Mr. Trowbridge's phaeton was brought up, Brent helped Mrs. Chandos in, and stood for a moment gazing after her. Amusement was still in his eyes as he turned to Honora.
"Poor Lula!" he said. "Most women could have done it better than that--couldn't they?"
"I think you were horrid to her," exclaimed Honora, indignantly. "It wouldn't have hurt you to drive her to Mrs. Darlington's."
It did not occur to her that her rebuke implied a familiarity at which they had swiftly but imperceptibly arrived.
"Oh, yes, it would hurt me," said he. "I'd rather spend a day in jail than drive with Lula in that frame of mind. Tender reproaches, and all that sort of thing, you know although I can't believe you ever indulge in them. Don't," he added.
In spite of the fact that she was up in arms for her sex, Honora smiled.
"Do you know," she said slowly, "I'm beginning to think you are a brute."
"That's encouraging," he replied.
"And fickle."
"Still more encouraging. Most men are fickle. We're predatory animals."
"It's just as well that I am warned," said Honora. She raised her parasol and picked up her skirts and shot him a look. Although he did not resemble in feature the great if unscrupulous Emperor of the French, he reminded her now of a picture she had once seen of Napoleon and a lady; the lady obviously in a little flutter under the Emperor's scrutiny.

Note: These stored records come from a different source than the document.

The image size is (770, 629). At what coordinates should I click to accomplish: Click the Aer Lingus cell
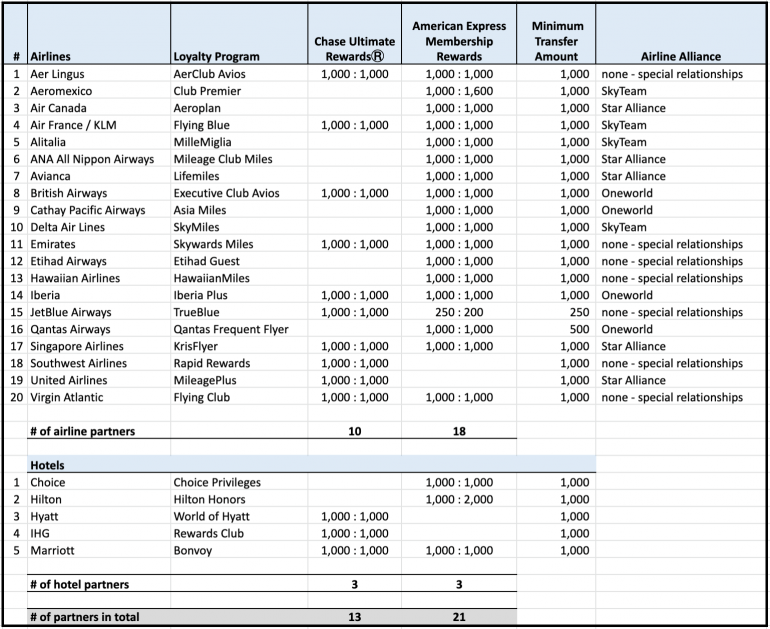(58, 75)
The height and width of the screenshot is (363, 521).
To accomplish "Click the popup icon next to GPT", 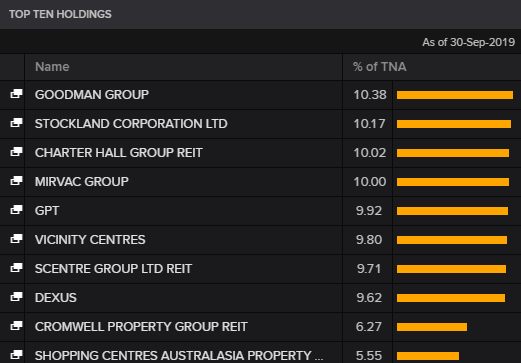I will (16, 210).

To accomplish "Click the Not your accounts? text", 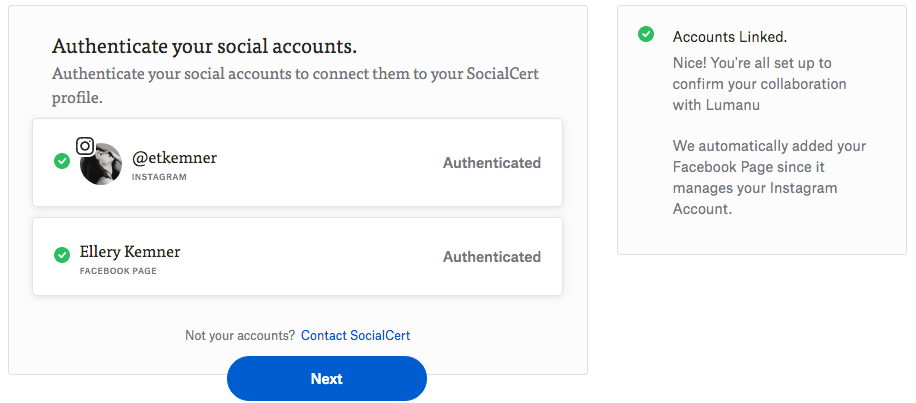I will (240, 335).
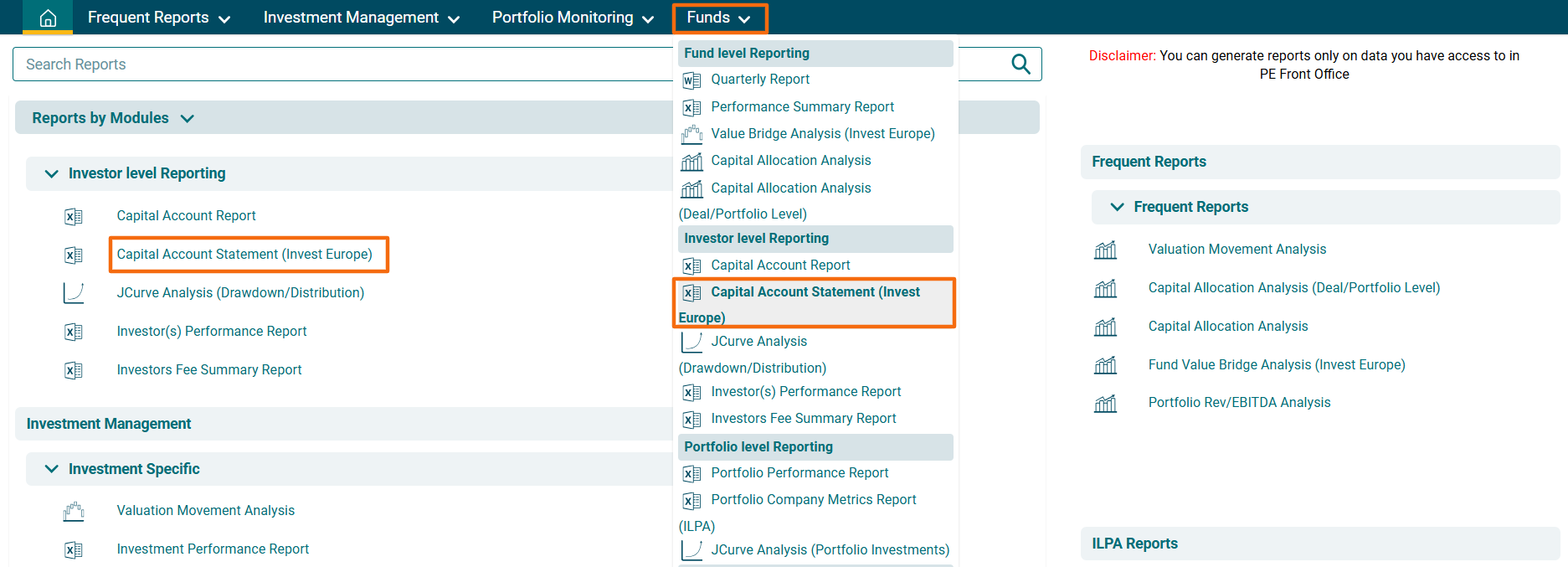The image size is (1568, 567).
Task: Open the Frequent Reports top menu
Action: click(158, 18)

The picture had suggested a probable future for the lady.
"How long will it take you to dress?" he asked.
"To dress for what?"
"To ride with me."
"I'm not going to ride with you," she said, and experienced a tingle of satisfaction from his surprise.
"Why not?" he demanded.
"In the first place, because I don't want to; and in the second, because I'm expecting Lily Dallam."
"Lily never keeps an engagement," he said.

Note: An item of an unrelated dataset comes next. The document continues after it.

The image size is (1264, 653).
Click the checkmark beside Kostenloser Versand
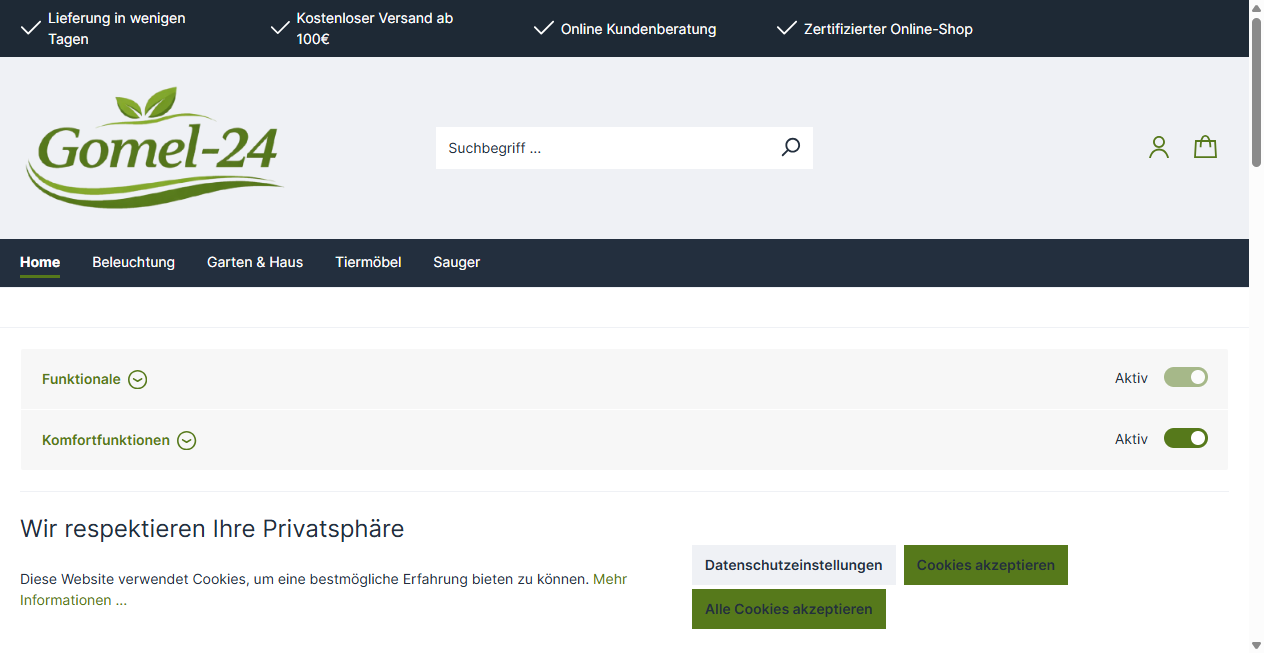(x=279, y=27)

"That's no reason why I shouldn't," Honora answered.
"I'm beginning to think you're deuced clever," said he.
"How unfortunate for me!" she exclaimed.
He laughed, although it was plain that he was obviously put out. Honora was still smiling.
"Deuced clever," he repeated.
"An experienced moth," suggested Honora; "perhaps one that has been singed a little, once or twice. Good-by--I've enjoyed myself immensely."

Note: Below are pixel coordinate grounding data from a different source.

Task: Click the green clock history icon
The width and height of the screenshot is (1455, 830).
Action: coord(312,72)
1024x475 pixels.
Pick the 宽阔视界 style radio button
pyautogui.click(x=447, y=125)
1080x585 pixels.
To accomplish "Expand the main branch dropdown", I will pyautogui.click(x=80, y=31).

She glanced back at him as she walked down the path to the roadway. He was still standing where she had left him, his feet slightly apart, his hands in the pockets of his riding breeches, looking after her.
Her announcement of an engagement with Mrs. Dallam had been, to put it politely, fiction. She spent the rest of the afternoon writing letters home, pausing at periods to look out of the window. Occasionally it appeared that her reflections were amusing. At seven o'clock Howard arrived, flushed and tired after his day of rest.
"By the way, Honora, I saw Trixy Brent at the Club, and he said you wouldn't go riding with him."
"Do you call him Trixy to his face?" she asked.
"What? No--but everyone calls him Trixy. What's the matter with you?"
"Nothing," she replied. "Only--the habit every one has in Quicksands of speaking of people they don't know well by their nicknames seems rather bad taste."
"I thought you liked Quicksands," he retorted. "You weren't happy until you got down here."
"It's infinitely better than Rivington," she said.
"I suppose," he remarked, with a little irritation unusual in him, "that you'll be wanting to go to Newport next."
"Perhaps," said Honora, and resumed her letter. He fidgeted about the room for a while, ordered a cocktail, and lighted a cigarette.
"Look here," he began presently, "I wish you'd be decent to Brent. He's a pretty good fellow, and he's in with James Wing and that crowd of big financiers, and he seems to have taken a shine to me probably because he's heard of that copper deal I put through this spring."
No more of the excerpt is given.